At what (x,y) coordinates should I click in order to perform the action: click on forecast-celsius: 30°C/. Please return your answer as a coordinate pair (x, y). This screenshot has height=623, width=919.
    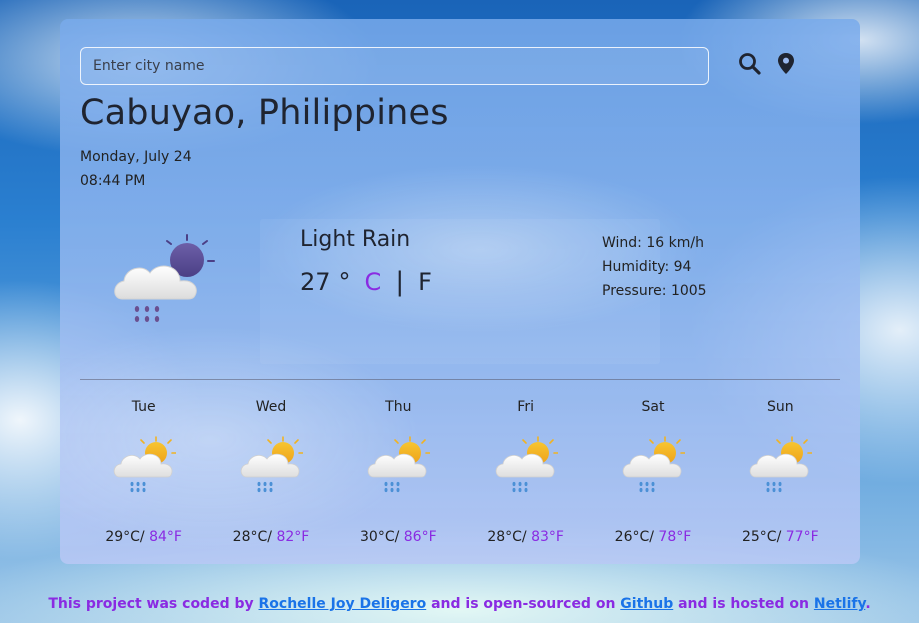
    Looking at the image, I should click on (380, 537).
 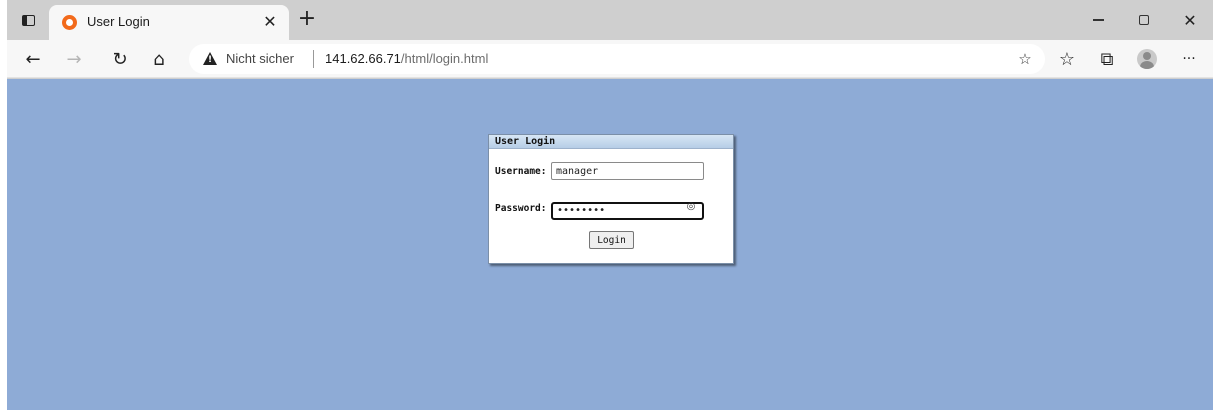 I want to click on password-label: Password:, so click(x=521, y=209).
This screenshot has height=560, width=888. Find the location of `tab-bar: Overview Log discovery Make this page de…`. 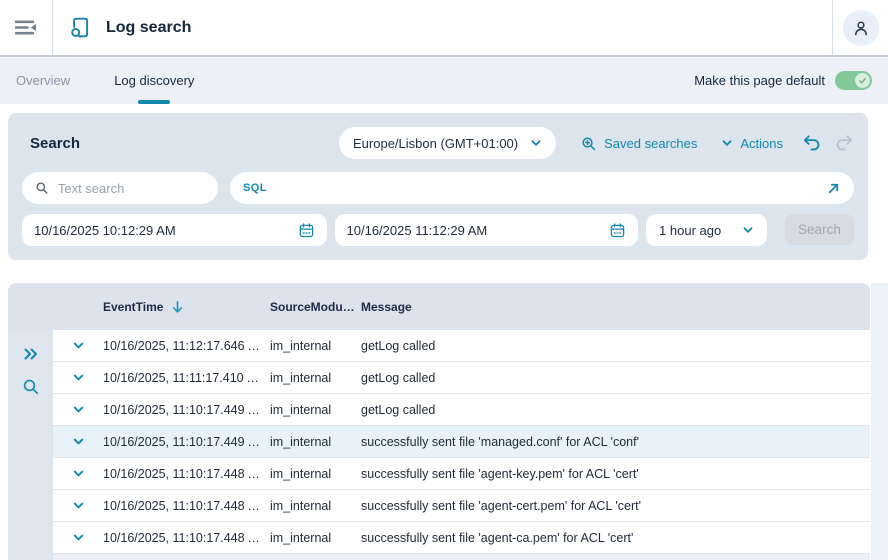

tab-bar: Overview Log discovery Make this page de… is located at coordinates (444, 80).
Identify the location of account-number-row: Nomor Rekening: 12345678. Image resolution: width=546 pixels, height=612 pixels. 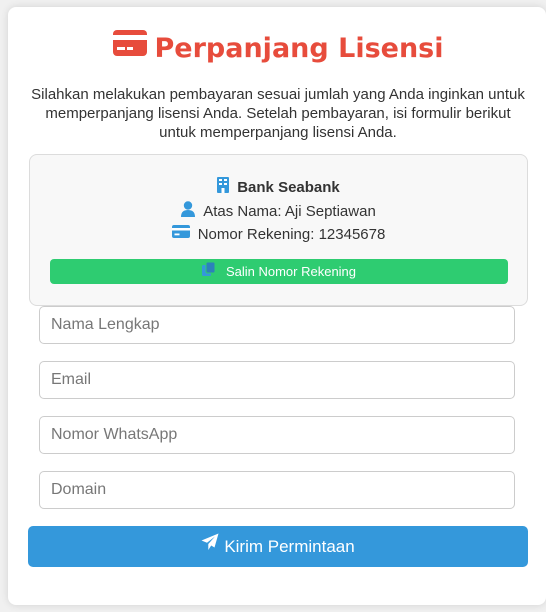
(278, 234).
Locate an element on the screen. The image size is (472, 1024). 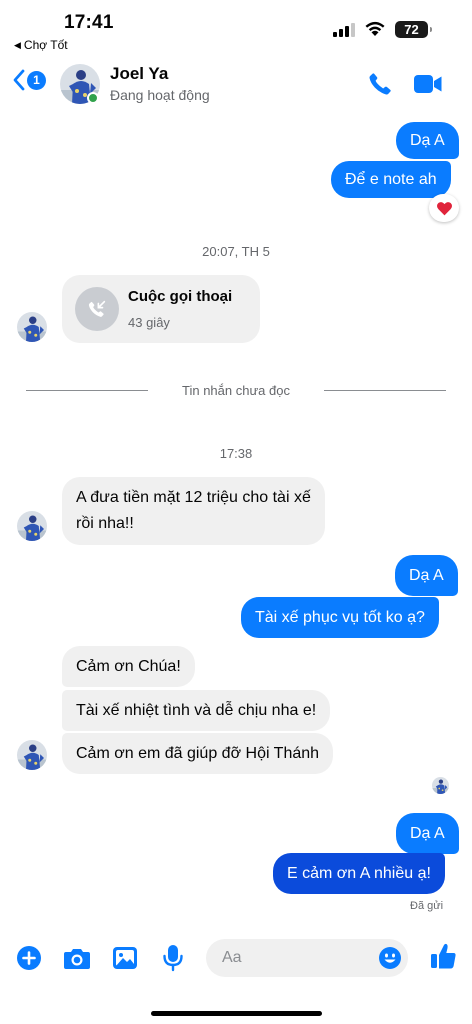
camera-icon is located at coordinates (77, 958).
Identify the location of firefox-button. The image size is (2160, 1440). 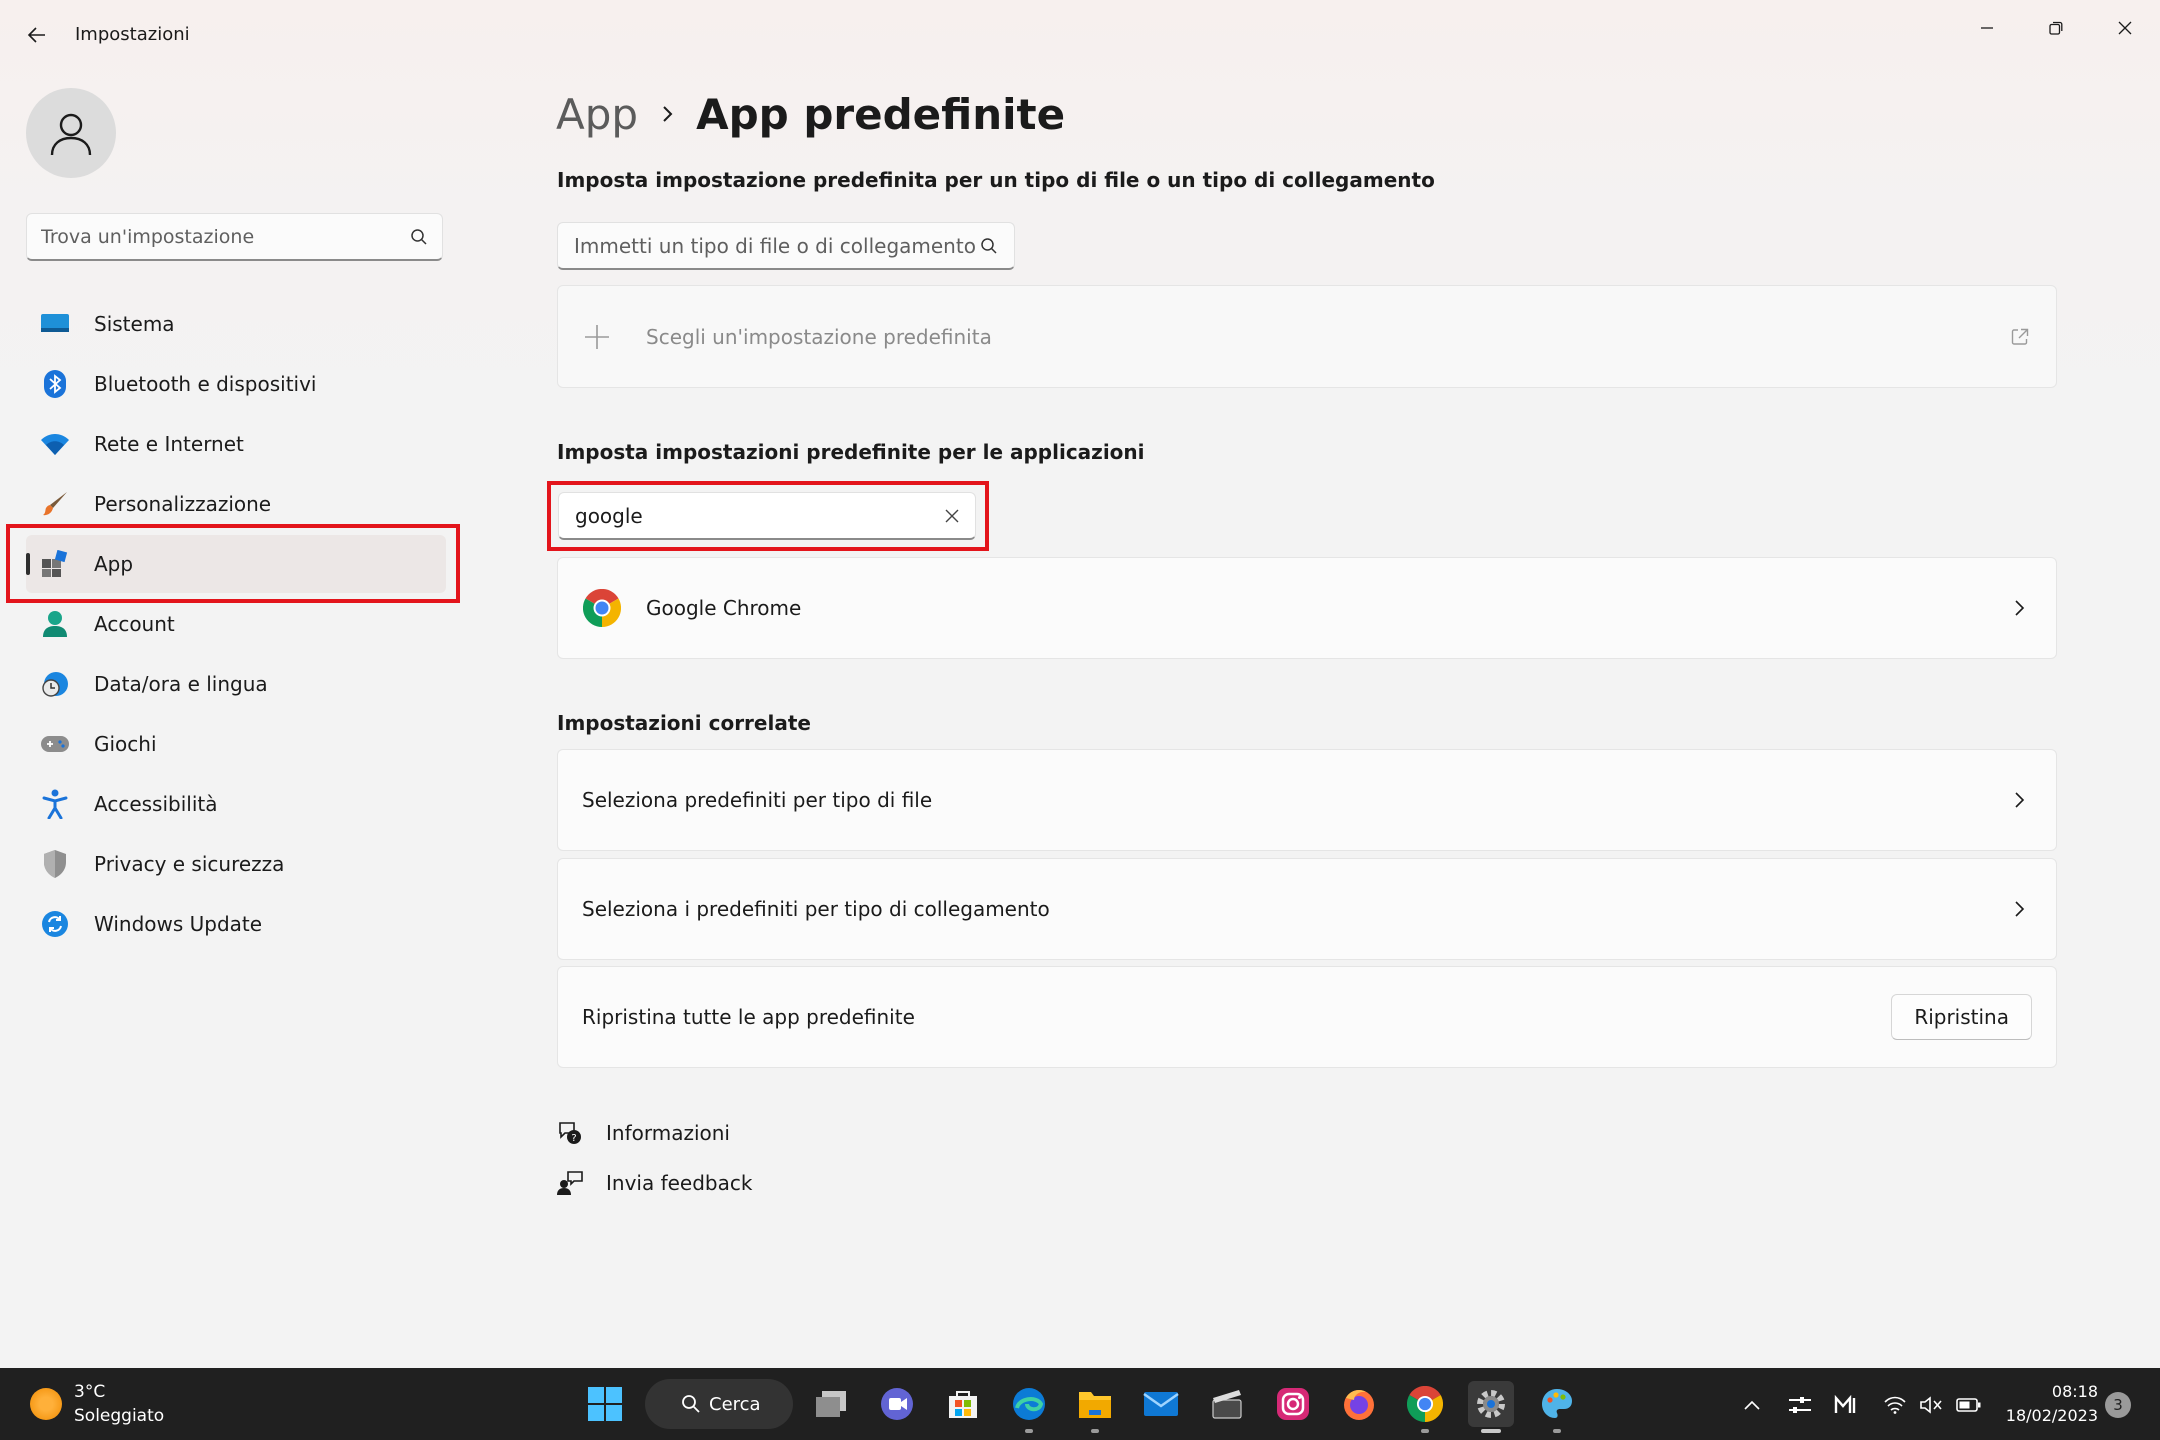
(1359, 1404).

WORK TASK >>
Copy the records word for word, from the first line through the line that contains "tab-bar: Overview Log discovery Make this page de… is". Leave out the pictures.

RESPONSE AREA >>
At what (x,y) coordinates should I click in order to perform the action: click on forecast-celsius: 30°C/. Please return your answer as a coordinate pair (x, y). This screenshot has height=623, width=919.
    Looking at the image, I should click on (380, 537).
  I want to click on password-label: Password:, so click(x=521, y=209).
This screenshot has height=560, width=888. Find the location of `tab-bar: Overview Log discovery Make this page de…`. 

tab-bar: Overview Log discovery Make this page de… is located at coordinates (444, 80).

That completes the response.